Dim sConString As String
Dim sSQLString As String

sConString = "Provider=Search.CollatorDSO;Extended Properties='Application=Windows';"
con.Open(sConString)

sSQLString = "SELECT Top 5 System.ItemPathDisplay FROM SYSTEMINDEX
                WHERE scope='file:'
                ORDER BY System.Size DESC"

rst = con.Execute(sSQLString)

Do Until (rst.EOF)
    Print(1, rst("System.ItemPathDisplay").Value)
    rst.MoveNext
Loop

rst.Close
rst = Nothing

con.Close
con = Nothing

ADO.NET と C#

string query = @"SELECT Top 5 System.ItemPathDisplay FROM SYSTEMINDEX
                WHERE scope='file:'
                ORDER BY System.Size DESC";

using (OleDbConnection objConnection =
    new OleDbConnection
    ("Provider=Search.CollatorDSO.1;Extended?Properties='Application=Windows';"))
{
    objConnection.Open();
    OleDbCommand cmd = new OleDbCommand(query, objConnection);
    using (OleDbDataReader rdr = cmd.ExecuteReader())
    {
        for (int i = 0; i < rdr.FieldCount; i++)
        {
            Console.Write(rdr.GetName(i));
            Console.Write('\t');
        }
        while (rdr.Read())
        {
            Console.WriteLine();
            for (int i = 0; i < rdr.FieldCount; i++)
            {
                Console.Write(rdr[i]);
                Console.Write('\t');
            }
        }
        Console.ReadKey();
    }
}

ローカル クエリとリモート クエリでのSQLの使用

クエリは、ローカルまたはリモートで実行できます。 FROM 句を使用したローカル クエリを次の例に示します。 ローカル クエリは、ローカル SystemIndex カタログのみを照会します。

FROM SystemIndex

FROM 句を使用したリモート クエリを次の例に示します。 ComputerName を追加すると、前の例がリモート クエリに変換されます。

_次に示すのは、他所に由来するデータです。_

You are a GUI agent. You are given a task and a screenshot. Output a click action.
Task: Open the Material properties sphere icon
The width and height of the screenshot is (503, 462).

FROM [<ComputerName>.]SystemIndex

既定では、Windows XP と Windows Server 2003 には Windows Search がインストールされていません。 リモート クエリのサポートを提供するのは、Windows Search 4 (WS4) のみです。 以前のバージョンの Windows Desktop Search (WDS) (3.01 以前など) では、リモート クエリはサポートされていません。 Windows エクスプローラーを使用すると、リモート コンピューターのローカル インデックスに対してファイル システム項目 ("file:" プロトコルによって処理される項目) を照会できます。

リモート クエリで項目を取得するには、項目が次の要件を満たしている必要があります。

  • 汎用名前付け規則 (UNC) パスを使用してアクセスできます。
  • クライアントがアクセスできるリモート コンピューター上に存在します。
  • クライアントが読み取りアクセスを許可するようにセキュリティを設定します。

Windows エクスプローラーには、ネットワークと共有センターの "パブリック" 共有 (\\Machine\Public\...)、共有ウィザードで共有されるアイテムの "ユーザー" 共有 (\\Machine\Users\...) など、アイテムを共有するための機能があります。 フォルダーを共有した後は、次の例に示すように、FROM 句でリモート コンピューターのコンピューター名と SCOPE 句でリモート コンピューターの UNC パスを指定することで、ローカル インデックスのクエリを実行できます。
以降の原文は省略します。